§ **Brief**
Please repeat a passage from the Bitcoin mining white paper word for word, starting at "Variable Costs and" and ending after "in select regions.".

§ **Quoted text**
Variable Costs and Emissions from Mining Bitcoin in the Western Interconnection

March 2022
Jim Himelic, Founder at First Principles Advisory
Contact: jhimelic@firstprinciples.run

Executive Summary

This white paper outlines the results of the first known study to calculate the wholesale costs and emissions associated with mining Bitcoin by leveraging industry-standard power grid modeling software. The study simulated the hourly operations of the bulk electric power grid for the Western Interconnection1 (WECC) in 2026 to assess the impacts of 100 MW mining facilities operating in select regions.
Both costs and emissions from Bitcoin mining are highly dependent on the geographic region of interest. The author modeled two separate scenarios to examine the potential of Bitcoin mining to serve as an effective demand response resource for grid operators. In the reference case, the mining facilities are modeled as a baseload demand, operating around the clock independent of prices. In the alternative case, the model treats the mining facilities as price-responsive load centers that cease hashing activity whenever the electricity costs exceed the expected revenue for that hour. With baseload mining operation, the forecasted market prices ranged from 17-30 $/MWh and CO2 emission intensities varied from 15-1,280 lbs of CO2/MWh. With price- responsive mining operation, an owner of a mining facility can reduce the average realized price for electricity up to 25% by agreeing to curtail operations during periods of elevated net demand on the grid. This flexible mode of operation also results in a slight improvement in the CO2 emission intensities for most regions.

§ **Data shown**

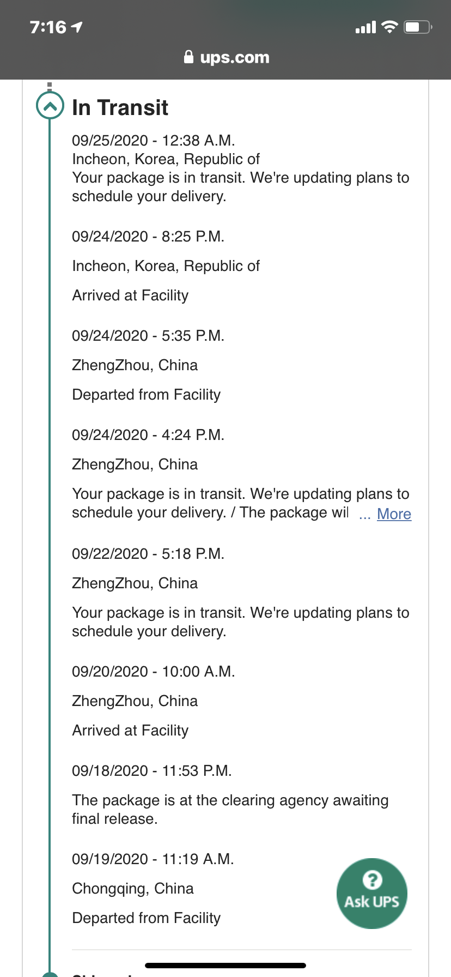This screenshot has width=451, height=977.
Task: Tap the 09/25/2020 12:38 A.M. Incheon entry
Action: [x=240, y=168]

§ **Problem solution**
Variable Costs and Emissions from Mining Bitcoin in the Western Interconnection

March 2022
Jim Himelic, Founder at First Principles Advisory
Contact: jhimelic@firstprinciples.run

Executive Summary

This white paper outlines the results of the first known study to calculate the wholesale costs and emissions associated with mining Bitcoin by leveraging industry-standard power grid modeling software. The study simulated the hourly operations of the bulk electric power grid for the Western Interconnection1 (WECC) in 2026 to assess the impacts of 100 MW mining facilities operating in select regions.